Write out the part of the article about books sent to Fashafouyeh Prison that opens with the words containing "But he is among" and closes with "loves historical books.", switching "fellow inmates" to "other prisoners".

* **Text to read**:
* Start *

By Golnaz Esfandiari
May 10, 2021
In a recent letter from prison, Iranian dervish Mohammad Sharifi Moghadami asked his countrymen, including writers and publishers, to send books to Iran’s largest detention facility.
Within days of its circulation, some 7,000 books had arrived at Great Tehran Penitentiary, also known as Fashafouyeh Prison, from every corner of the country, including the northern city of Rasht and the southwestern city of Abadan.
Sharifi Moghadam is there serving a seven-year sentence in connection with violent clashes in 2018 between dervishes and security forces that killed five troops and resulted in the arrest of 300 members of the Gonabadi dervish minority. He was convicted on charges that include “spreading propaganda” against the establishment.
Conditions at Fashafouyeh — for those jailed over the 2018 clashes and others imprisoned for antiestablishment protests in 2019 — are “inhumane,” according to former inmates.
He said reading has provided him with some peace at Fashafouyeh, where books are “rare” but drugs are easily accessible.
Reading Bulgakov In Prison
“It is unlikely that by reading [Mikhail Bulgakov’s] The Master And Margarita one doesn’t fly over the city,” the 30-year-old Sharifi Moghadam wrote, adding that reading becomes even more enjoyable in prison due to the absence of other distractions and empty time that prisoners face.
“The beauty of the pages of a novel becomes more enjoyable for the prisoner,” he wrote, adding that “books break the concrete-iron prison environment.”
Sharifi Moghadam is a member of the Gonabadi dervish order, which has come under increased state pressure.
But he is among the prisoners fortunate enough to have been receiving books from their families and friends. He has been sharing them with fellow inmates, including a 70-year-old who visits him every week to borrow a new novel, and Ali, who never got past the seventh grade and who loves historical books.
The prison mostly offers inmates religious books and state-sponsored memoirs from the 1980-88 Iran-Iraq War that Sharifi Moghadam said have been gathering dust on the bookshelves of the prison’s “cultural rooms.”
Prison Flooded With Books
Since his appeal, which was republished by the Iranwire news site and Iranian daily, Fashafouyeh has been flooded with novels.
They include multiple copies of Bulgakov’s masterpiece, George Orwell’s dystopian Animal Farm, and Antoine de Saint-Exupery’s The Little Prince, as well as classical and modern Iranian poetry, including Hafez and Forough Farokhzad, and history books.
The prison’s estimated 15,000 prisoners — some of them political prisoners and others convicted of drug trafficking or financial crimes — will reportedly be able to access them all.

* End *

* **Page and screen pointing data**:
* Start *

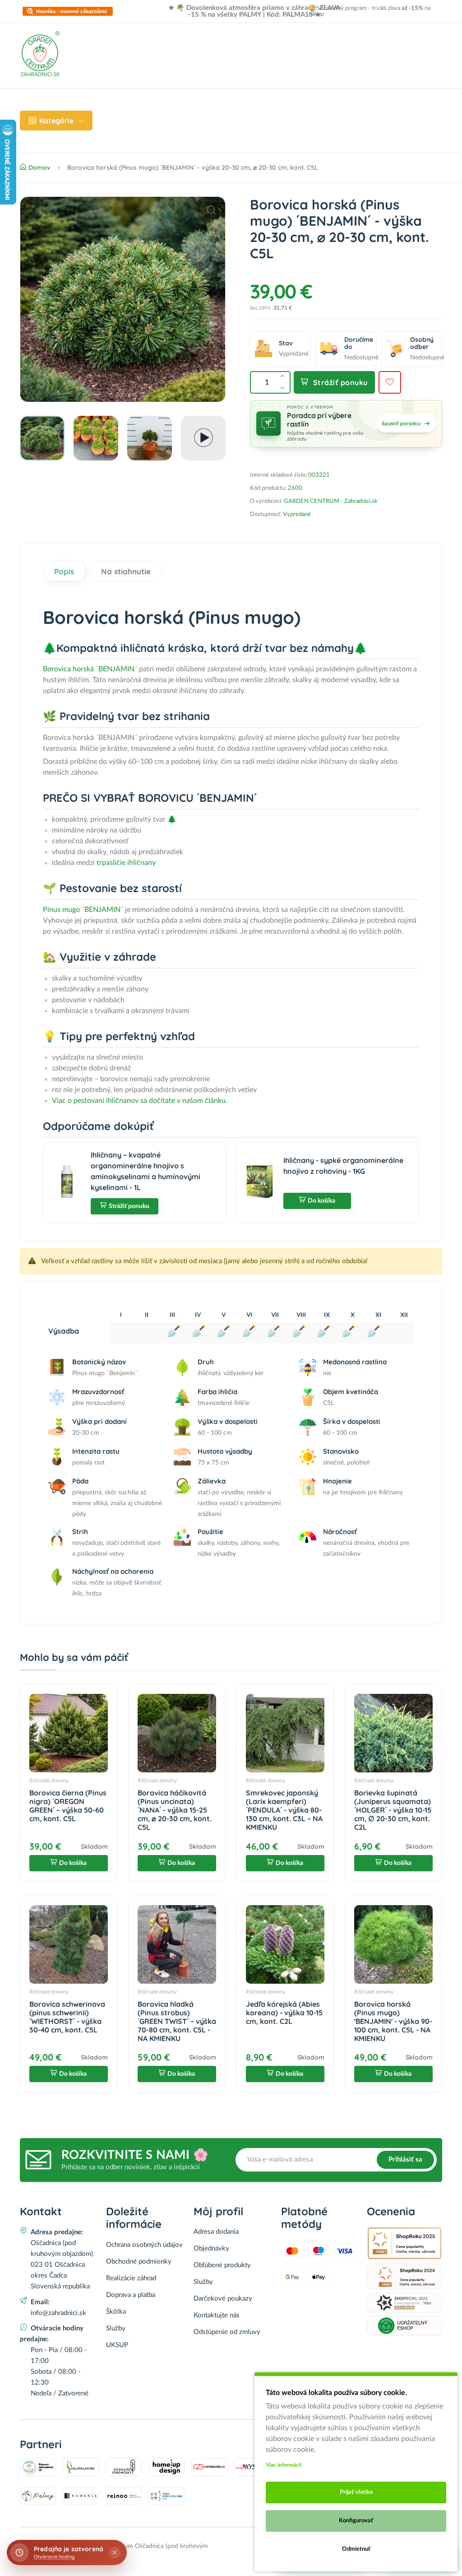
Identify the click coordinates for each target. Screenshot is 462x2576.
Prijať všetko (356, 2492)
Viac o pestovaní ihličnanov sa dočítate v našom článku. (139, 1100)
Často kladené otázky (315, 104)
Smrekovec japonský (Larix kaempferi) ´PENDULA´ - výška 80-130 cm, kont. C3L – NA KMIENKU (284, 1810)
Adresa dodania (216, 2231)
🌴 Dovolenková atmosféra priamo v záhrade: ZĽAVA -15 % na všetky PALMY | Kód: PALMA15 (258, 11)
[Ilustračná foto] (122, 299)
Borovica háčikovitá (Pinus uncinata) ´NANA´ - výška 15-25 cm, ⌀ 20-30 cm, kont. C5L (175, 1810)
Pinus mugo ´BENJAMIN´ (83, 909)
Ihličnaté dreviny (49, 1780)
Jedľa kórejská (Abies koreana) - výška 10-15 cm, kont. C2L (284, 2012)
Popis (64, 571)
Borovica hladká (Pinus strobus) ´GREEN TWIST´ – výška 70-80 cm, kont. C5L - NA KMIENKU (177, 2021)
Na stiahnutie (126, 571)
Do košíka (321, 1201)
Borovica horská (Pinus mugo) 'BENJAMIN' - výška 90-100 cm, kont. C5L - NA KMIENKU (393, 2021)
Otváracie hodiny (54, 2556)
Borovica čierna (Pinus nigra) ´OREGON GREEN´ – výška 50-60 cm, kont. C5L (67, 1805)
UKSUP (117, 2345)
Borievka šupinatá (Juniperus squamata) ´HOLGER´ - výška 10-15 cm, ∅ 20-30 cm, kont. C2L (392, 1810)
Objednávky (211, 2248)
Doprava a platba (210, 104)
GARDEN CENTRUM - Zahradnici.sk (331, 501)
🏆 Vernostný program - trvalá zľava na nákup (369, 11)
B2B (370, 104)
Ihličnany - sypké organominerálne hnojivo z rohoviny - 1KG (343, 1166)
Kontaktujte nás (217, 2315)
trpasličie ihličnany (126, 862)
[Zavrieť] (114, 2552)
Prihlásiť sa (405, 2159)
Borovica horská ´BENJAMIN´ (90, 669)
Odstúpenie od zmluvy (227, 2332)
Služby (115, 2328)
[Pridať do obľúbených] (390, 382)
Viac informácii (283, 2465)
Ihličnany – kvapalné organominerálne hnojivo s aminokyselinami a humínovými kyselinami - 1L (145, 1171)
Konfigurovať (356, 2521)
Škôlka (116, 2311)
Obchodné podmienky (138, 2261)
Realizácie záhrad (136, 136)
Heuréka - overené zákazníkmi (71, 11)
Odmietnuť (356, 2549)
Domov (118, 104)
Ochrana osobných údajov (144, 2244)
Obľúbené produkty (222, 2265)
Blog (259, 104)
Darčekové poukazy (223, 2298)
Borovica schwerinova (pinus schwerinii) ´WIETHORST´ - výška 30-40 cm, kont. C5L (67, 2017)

* End *

* **Full answer**:
But he is among the prisoners fortunate enough to have been receiving books from their families and friends. He has been sharing them with other prisoners, including a 70-year-old who visits him every week to borrow a new novel, and Ali, who never got past the seventh grade and who loves historical books.